What is SDN?
Software-defined networking (SDN) is characterized as “the decoupling of control and packet forwarding planes in the network”.1 SDN allows networks to connect to apps using application programming interfaces (APIs). This relationship between SDN and APIs supports application performance and security and helps create scalable, dynamic network architecture.
SDN is frequently used for application deployment by enterprises globally and helps these organizations to quickly deploy their applications while simultaneously reducing the costs for deployment and operating. SDN helps IT administrators provision and manage their network services from a centralized point.
Yielding network resource optimization, programmatic management and control, SDN uses open APIs to support and maintain network control. This network control is created when SDN decouples the network configuration and traffic engineering, severing them from their fundamental hardware infrastructure. This separating action allows for OpenFlow use and the use of more open protocols, which can access network switches and routers that frequently use proprietary and closed firmware. These open protocols often use these types of firmware by leveraging globally aware software control from the end of the network.
What is a traditional network?
The most common way of networking, traditional networking uses fixed-function and dedicated hardware and network devices, including switches and routers, to control network traffic.2 These devices have individual functions that work well together and help to support the network.
The ability to scale is a frequent problem for traditional networks. Most switching hardware and software is proprietary and it’s uncommon for APIs to be exposed for provisioning.
Traditional networks tend to synergize well with proprietary provisioning software. Unfortunately for traditional networks, this software is unable to be modified as needed and hardware-centric networking can be very limiting in what it’s able to use.
Traditional networking’s functions and functionality are implemented in the following ways:
- The functions are implemented from dedicated devices that use switches, routers and application delivery controls.
- The functionality is primarily implemented in application-specific integrated circuits (ASIC) and other dedicated hardware.
How are SDN and traditional networking different?
The biggest difference between SDN and traditional networking is simply that SDN is software-based and traditional networking is usually hardware-based. Being software-based helps SDN with scalability and flexibility, and helps it provide its users with more control and easier resource management, allowing users to virtually manage resources with the control plane.
Unlike SDN, traditional networks use routers, switches and other hardware and physical infrastructure to generate connections and run the networks.
SDN controllers use a northbound interface that communicates with APIs, allowing application developers to program the network. The opposite of this interaction is application developers using traditional networking protocols to program the network.
When compared with traditional networking, SDN can better communicate with hardware that’s using the network. Instead of using physical infrastructure, SDN allows users to apply software for provisioning new devices and allows IT administrators to direct network paths and direct network services.
The biggest difference between SDN and traditional networking is showcased because of virtualization.

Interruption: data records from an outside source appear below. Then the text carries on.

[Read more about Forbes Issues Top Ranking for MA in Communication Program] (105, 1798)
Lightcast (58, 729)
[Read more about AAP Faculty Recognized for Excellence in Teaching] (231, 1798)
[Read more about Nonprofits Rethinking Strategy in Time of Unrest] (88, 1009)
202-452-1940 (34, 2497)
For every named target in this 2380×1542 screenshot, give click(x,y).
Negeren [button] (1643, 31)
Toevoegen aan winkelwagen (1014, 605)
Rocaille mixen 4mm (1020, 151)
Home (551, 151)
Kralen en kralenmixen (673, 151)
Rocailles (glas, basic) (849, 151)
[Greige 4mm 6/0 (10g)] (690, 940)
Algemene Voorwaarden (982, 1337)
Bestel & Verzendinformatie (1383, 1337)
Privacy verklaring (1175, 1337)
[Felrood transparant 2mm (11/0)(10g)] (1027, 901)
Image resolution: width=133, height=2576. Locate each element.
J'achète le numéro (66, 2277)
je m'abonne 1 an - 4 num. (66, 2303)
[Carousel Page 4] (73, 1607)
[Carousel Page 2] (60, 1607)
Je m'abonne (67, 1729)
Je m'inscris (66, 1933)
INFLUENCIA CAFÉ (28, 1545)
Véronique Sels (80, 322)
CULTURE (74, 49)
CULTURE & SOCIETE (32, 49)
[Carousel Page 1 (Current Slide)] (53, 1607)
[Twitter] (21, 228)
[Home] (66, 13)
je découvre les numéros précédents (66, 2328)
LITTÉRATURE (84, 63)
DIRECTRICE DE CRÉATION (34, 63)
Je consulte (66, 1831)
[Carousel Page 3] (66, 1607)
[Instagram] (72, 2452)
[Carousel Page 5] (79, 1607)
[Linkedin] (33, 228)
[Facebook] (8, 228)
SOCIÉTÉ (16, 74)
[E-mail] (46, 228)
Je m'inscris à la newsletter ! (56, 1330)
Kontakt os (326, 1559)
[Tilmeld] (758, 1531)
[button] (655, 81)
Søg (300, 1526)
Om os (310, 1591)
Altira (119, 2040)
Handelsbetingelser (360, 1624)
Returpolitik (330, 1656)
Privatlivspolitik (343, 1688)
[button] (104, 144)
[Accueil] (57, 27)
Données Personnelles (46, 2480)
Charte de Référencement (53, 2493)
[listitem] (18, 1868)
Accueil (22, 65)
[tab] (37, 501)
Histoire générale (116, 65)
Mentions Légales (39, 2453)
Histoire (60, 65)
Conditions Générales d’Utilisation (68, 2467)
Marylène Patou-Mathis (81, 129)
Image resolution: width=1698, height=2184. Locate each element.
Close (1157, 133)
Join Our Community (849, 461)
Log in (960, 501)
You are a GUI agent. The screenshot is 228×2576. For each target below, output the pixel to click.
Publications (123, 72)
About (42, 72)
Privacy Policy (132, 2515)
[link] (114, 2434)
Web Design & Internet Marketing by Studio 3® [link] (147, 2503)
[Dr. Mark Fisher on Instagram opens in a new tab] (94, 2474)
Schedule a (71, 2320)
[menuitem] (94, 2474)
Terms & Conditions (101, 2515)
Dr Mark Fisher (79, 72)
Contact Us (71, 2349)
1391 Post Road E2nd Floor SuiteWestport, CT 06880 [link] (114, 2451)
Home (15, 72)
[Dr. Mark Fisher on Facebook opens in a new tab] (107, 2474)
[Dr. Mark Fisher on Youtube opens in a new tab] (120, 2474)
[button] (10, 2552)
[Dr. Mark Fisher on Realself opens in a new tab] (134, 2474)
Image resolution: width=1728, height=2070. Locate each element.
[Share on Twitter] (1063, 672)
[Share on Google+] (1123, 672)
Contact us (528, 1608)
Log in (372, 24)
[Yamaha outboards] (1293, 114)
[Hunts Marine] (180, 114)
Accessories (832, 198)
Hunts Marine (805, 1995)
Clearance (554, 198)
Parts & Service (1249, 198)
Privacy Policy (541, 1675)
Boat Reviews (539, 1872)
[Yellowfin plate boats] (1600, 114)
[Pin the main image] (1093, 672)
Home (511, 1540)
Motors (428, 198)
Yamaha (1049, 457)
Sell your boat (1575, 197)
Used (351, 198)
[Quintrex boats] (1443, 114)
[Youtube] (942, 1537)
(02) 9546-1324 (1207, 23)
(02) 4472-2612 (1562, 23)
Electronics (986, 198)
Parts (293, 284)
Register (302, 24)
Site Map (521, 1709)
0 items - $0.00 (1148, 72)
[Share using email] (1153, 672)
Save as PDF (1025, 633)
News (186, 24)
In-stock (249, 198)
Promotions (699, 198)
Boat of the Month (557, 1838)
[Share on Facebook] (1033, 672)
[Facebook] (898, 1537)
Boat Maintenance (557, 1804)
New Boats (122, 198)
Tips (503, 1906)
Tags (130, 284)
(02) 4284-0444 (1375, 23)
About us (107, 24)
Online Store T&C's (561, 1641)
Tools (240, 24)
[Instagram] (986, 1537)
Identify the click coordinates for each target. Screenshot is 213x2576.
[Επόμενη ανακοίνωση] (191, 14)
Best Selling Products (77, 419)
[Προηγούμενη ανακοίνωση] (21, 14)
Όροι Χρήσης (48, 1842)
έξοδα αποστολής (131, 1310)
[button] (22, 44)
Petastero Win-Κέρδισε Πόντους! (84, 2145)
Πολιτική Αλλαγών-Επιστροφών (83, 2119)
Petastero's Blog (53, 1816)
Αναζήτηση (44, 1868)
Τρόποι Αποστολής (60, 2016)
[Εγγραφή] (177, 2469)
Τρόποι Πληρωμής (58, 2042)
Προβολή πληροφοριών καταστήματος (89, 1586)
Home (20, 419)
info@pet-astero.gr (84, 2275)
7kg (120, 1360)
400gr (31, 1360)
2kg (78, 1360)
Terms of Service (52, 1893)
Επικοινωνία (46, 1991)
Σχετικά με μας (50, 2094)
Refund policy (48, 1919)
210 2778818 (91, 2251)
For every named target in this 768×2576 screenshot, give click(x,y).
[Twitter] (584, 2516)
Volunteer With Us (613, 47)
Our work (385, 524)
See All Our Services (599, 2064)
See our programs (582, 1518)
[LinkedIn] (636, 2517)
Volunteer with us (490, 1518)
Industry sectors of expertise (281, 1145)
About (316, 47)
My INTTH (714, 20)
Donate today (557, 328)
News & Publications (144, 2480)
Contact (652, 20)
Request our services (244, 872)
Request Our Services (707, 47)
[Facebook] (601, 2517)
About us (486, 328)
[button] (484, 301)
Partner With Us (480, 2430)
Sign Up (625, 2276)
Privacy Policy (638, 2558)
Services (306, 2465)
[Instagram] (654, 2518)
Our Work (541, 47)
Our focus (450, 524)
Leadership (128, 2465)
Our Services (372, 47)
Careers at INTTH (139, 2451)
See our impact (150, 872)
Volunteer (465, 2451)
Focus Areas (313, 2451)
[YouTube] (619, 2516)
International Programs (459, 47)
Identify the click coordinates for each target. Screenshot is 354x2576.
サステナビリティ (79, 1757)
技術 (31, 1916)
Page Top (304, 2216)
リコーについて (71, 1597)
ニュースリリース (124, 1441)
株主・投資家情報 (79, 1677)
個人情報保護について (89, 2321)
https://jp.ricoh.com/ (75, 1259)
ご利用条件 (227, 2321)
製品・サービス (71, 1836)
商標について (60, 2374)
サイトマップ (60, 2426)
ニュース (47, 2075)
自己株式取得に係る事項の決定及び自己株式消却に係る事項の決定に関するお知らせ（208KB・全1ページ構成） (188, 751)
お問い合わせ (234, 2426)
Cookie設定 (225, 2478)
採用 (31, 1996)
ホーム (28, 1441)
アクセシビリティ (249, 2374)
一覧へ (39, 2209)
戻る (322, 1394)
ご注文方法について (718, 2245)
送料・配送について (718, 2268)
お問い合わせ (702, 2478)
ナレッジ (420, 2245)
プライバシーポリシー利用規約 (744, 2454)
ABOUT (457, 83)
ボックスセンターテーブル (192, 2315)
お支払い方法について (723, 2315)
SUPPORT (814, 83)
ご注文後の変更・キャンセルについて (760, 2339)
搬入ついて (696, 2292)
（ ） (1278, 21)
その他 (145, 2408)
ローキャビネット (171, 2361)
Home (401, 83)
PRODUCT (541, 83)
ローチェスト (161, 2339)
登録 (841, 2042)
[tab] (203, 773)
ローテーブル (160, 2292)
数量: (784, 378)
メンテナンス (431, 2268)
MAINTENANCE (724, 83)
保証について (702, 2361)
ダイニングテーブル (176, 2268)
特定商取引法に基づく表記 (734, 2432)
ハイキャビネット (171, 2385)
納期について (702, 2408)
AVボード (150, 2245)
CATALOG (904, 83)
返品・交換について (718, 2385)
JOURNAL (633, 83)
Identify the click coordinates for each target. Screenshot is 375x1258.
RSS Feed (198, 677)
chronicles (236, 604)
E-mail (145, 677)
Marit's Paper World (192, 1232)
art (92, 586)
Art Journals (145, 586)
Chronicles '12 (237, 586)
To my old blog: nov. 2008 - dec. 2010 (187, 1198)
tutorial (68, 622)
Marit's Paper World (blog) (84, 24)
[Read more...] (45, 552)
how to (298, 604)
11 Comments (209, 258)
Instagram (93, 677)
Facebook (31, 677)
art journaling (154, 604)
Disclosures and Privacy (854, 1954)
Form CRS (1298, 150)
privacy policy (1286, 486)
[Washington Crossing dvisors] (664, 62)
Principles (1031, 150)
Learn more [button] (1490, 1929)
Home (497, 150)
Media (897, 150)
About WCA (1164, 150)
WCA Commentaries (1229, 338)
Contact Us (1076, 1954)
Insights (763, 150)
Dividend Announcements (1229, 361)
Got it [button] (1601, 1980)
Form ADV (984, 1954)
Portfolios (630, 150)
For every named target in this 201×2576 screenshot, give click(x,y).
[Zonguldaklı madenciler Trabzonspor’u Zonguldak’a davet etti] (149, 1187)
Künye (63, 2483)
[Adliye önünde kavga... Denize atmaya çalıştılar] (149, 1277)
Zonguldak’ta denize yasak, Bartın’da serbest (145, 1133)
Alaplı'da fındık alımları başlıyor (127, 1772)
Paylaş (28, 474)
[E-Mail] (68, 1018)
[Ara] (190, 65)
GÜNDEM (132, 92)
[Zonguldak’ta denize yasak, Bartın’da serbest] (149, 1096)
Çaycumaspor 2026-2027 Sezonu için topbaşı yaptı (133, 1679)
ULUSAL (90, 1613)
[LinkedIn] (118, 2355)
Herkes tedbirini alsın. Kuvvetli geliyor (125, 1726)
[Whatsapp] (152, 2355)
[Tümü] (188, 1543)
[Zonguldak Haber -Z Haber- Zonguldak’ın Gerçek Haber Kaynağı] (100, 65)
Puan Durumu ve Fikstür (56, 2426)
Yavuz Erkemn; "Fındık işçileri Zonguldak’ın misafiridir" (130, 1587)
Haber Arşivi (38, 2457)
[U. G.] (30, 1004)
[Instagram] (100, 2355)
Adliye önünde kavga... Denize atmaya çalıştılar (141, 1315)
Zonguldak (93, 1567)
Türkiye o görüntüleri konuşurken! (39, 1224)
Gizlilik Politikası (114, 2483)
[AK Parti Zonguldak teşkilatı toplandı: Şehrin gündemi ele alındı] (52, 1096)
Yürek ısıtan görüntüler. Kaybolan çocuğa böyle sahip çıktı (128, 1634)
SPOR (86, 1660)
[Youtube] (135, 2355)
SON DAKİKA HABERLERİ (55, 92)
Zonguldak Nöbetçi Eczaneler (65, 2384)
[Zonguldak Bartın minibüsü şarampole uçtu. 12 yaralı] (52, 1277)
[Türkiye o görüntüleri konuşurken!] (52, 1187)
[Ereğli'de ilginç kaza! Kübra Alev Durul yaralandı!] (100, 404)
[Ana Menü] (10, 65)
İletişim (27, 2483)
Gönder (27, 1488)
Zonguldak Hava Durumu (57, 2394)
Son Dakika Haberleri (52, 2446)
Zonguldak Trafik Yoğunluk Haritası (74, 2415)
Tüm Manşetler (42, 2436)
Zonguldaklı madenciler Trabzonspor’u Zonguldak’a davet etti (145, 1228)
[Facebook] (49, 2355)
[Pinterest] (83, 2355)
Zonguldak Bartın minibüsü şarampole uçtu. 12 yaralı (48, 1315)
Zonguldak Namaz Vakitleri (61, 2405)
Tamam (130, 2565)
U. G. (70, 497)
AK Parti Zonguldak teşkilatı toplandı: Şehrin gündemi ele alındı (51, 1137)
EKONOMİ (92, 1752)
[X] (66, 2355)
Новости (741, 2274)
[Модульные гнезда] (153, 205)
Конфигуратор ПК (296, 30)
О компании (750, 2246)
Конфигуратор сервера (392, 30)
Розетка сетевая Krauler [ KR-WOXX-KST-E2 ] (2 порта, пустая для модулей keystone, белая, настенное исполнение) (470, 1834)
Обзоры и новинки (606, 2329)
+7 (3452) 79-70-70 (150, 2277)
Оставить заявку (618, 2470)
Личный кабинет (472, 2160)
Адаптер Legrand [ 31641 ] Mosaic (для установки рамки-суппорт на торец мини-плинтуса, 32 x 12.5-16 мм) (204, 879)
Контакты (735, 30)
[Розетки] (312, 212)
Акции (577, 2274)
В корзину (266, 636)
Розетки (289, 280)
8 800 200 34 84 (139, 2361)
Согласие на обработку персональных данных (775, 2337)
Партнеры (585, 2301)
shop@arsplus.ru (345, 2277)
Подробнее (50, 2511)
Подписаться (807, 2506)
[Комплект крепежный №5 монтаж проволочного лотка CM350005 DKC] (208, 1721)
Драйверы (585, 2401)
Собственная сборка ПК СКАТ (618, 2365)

SDN generates an abstract copy of your network when it virtualizes your network. This virtualization allows you to provision your resources from a centralized location.
For a traditional network, the physical location of the control plane hinders an IT administrator’s ability to direct the flow of traffic.
For SDN, virtualization transforms the control plane from being physical hardware to being software-based. Virtualization allows the control plane to be accessed through a connected device and gives IT administrators more control with directing the flow of traffic using a centralized user interface (UI). This centralized UI allows users more control over how their networks are configured and how they function. Users can quickly process different network configurations from the centralized UI, an ability that is particularly beneficial for network segmentation.
Because SDN allows IT administrators to provision resources and bandwidths, allowing admins to scale them as needed without requiring an investment of more physical infrastructure, SDN has become a popular alternative to traditional networking. Traditional networking needs new hardware to increase its network capacity. The concept of SDN versus traditional could be summed up by the following phrase: one needs more equipment for expansion and the other needs more keystrokes.
- SDN vs Traditional Networking: Which Leads the Way? Fiber Optic Cable Solutions, 22 December 2018.
- Difference between Software Defined Network and Traditional Network. Geeks for Geeks, 21 August 2020.